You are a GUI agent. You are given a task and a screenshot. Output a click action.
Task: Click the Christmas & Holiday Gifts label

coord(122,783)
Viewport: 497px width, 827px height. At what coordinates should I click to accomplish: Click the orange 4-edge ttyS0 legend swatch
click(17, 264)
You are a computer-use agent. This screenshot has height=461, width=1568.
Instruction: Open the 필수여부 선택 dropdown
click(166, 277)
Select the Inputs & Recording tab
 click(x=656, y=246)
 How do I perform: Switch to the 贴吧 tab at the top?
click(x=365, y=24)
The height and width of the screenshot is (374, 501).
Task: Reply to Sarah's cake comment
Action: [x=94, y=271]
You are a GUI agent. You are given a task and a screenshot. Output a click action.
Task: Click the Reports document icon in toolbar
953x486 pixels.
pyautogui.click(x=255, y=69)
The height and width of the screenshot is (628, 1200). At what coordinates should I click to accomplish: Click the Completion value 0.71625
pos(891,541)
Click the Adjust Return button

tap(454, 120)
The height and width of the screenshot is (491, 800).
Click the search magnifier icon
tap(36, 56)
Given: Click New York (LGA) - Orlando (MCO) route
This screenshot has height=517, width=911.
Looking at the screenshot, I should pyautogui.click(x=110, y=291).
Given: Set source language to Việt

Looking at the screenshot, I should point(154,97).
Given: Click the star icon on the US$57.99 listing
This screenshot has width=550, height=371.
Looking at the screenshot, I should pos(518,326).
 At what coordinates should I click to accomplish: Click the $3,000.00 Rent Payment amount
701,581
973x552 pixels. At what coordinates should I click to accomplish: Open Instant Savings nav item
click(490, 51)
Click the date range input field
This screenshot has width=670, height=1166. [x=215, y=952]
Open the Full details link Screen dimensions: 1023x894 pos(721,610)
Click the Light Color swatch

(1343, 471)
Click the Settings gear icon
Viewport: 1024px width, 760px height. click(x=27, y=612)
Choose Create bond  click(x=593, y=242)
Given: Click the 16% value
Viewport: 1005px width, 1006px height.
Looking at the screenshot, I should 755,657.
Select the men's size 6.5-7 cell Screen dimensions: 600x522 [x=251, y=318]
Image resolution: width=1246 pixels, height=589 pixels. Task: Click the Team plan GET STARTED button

________________

ASSIGNMENT => Reproduce each record exactly, leaving nothing out.

YOUR RESPONSE =>
You are a GUI agent. You are given a task and a screenshot. Output a click action.
Task: Click the Christmas & Holiday Gifts label

coord(122,783)
Viewport: 497px width, 827px height. At what coordinates should I click to accomplish: Click the orange 4-edge ttyS0 legend swatch
click(17, 264)
You are a computer-use agent. This screenshot has height=461, width=1568.
Instruction: Open the 필수여부 선택 dropdown
click(166, 277)
Select the Inputs & Recording tab
 click(x=656, y=246)
 How do I perform: Switch to the 贴吧 tab at the top?
click(x=365, y=24)
The height and width of the screenshot is (374, 501).
Task: Reply to Sarah's cake comment
Action: [x=94, y=271]
You are a GUI agent. You are given a task and a screenshot. Output a click action.
Task: Click the Reports document icon in toolbar
953x486 pixels.
pyautogui.click(x=255, y=69)
The height and width of the screenshot is (628, 1200). At what coordinates should I click to accomplish: Click the Completion value 0.71625
pos(891,541)
Click the Adjust Return button

tap(454, 120)
The height and width of the screenshot is (491, 800).
Click the search magnifier icon
tap(36, 56)
Given: Click New York (LGA) - Orlando (MCO) route
This screenshot has height=517, width=911.
Looking at the screenshot, I should pyautogui.click(x=110, y=291).
Given: Set source language to Việt

Looking at the screenshot, I should point(154,97).
Given: Click the star icon on the US$57.99 listing
This screenshot has width=550, height=371.
Looking at the screenshot, I should pos(518,326).
 At what coordinates should I click to accomplish: Click the $3,000.00 Rent Payment amount
701,581
973x552 pixels. At what coordinates should I click to accomplish: Open Instant Savings nav item
click(490, 51)
Click the date range input field
This screenshot has width=670, height=1166. [x=215, y=952]
Open the Full details link Screen dimensions: 1023x894 pos(721,610)
Click the Light Color swatch

(1343, 471)
Click the Settings gear icon
Viewport: 1024px width, 760px height. click(x=27, y=612)
Choose Create bond  click(x=593, y=242)
Given: Click the 16% value
Viewport: 1005px width, 1006px height.
Looking at the screenshot, I should 755,657.
Select the men's size 6.5-7 cell Screen dimensions: 600x522 [x=251, y=318]
Image resolution: width=1246 pixels, height=589 pixels. Task: Click the Team plan GET STARTED button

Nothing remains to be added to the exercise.